## Task description:
Would you transcribe the entries below, beginning at the line with "Viewport: 363px width, 432px" and ending after the line with "Task: Click the Gatsby", exactly, with no picture and nothing more?

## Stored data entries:

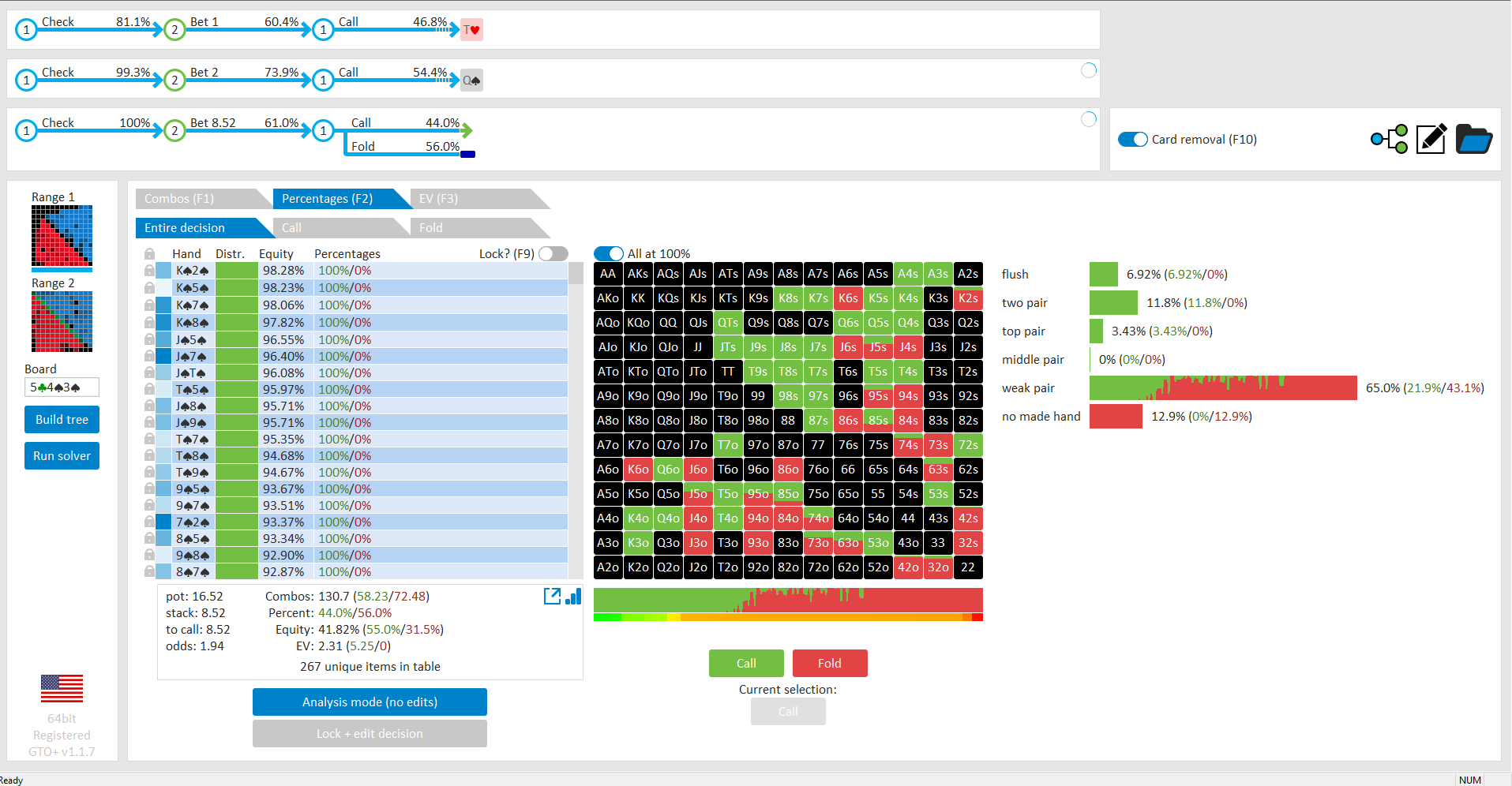
Task: Click the bar chart icon
Action: (573, 596)
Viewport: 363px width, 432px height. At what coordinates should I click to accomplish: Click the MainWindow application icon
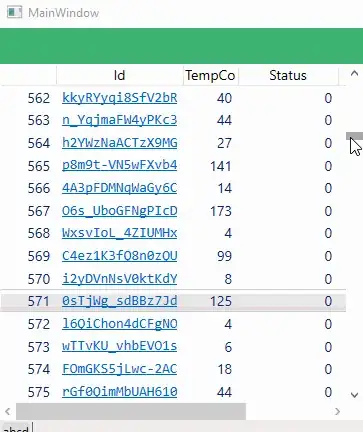pyautogui.click(x=15, y=13)
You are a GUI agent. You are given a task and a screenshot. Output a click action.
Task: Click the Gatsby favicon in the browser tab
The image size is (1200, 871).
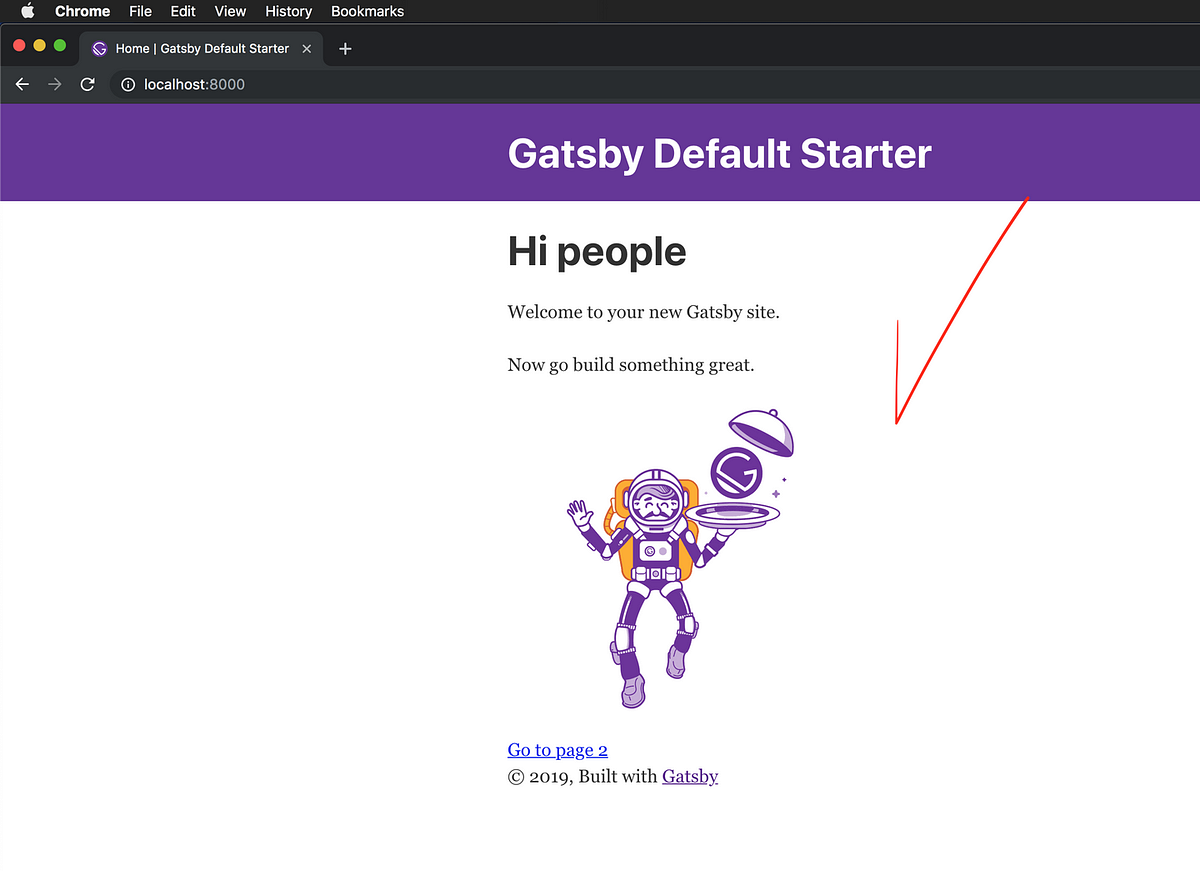pos(99,47)
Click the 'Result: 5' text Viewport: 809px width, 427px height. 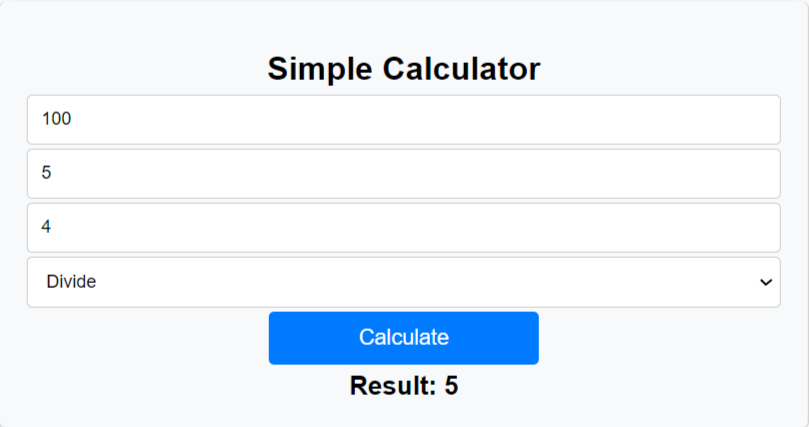[x=403, y=386]
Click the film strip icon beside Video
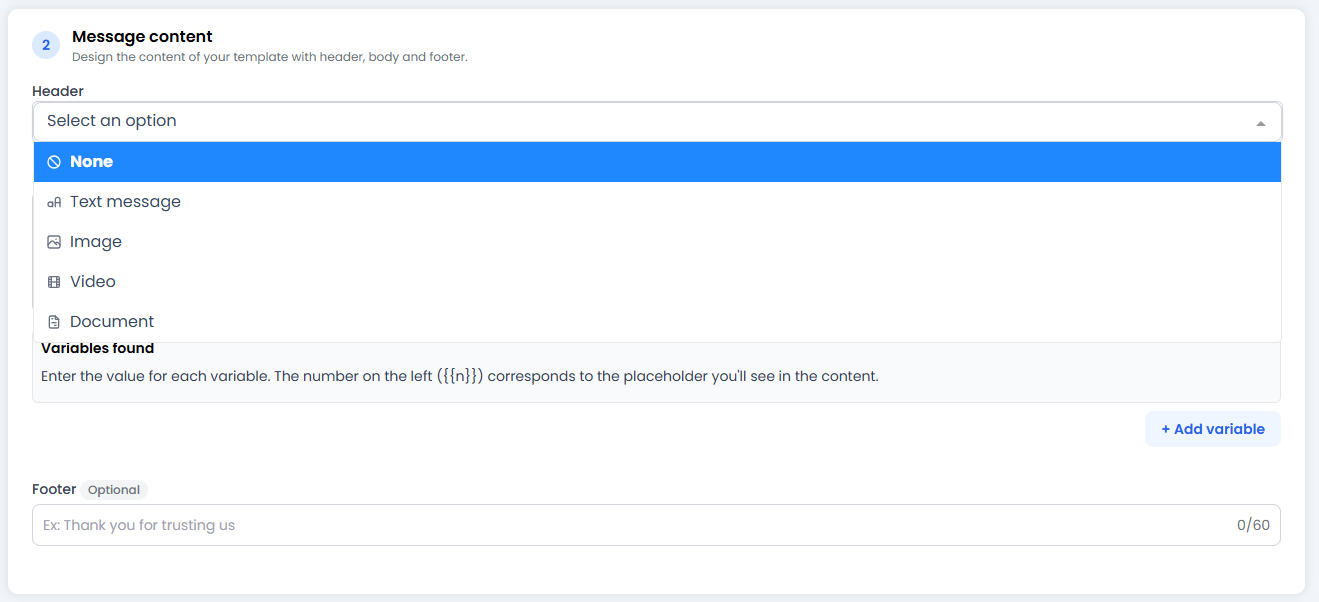1319x602 pixels. tap(53, 281)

## Result of this exercise:
Viewport: 363px width, 432px height. At what coordinates should I click to accomplish: Click the MainWindow application icon
pyautogui.click(x=15, y=13)
You are a GUI agent. You are given a task and a screenshot. Output a click action.
Task: Click the Gatsby favicon in the browser tab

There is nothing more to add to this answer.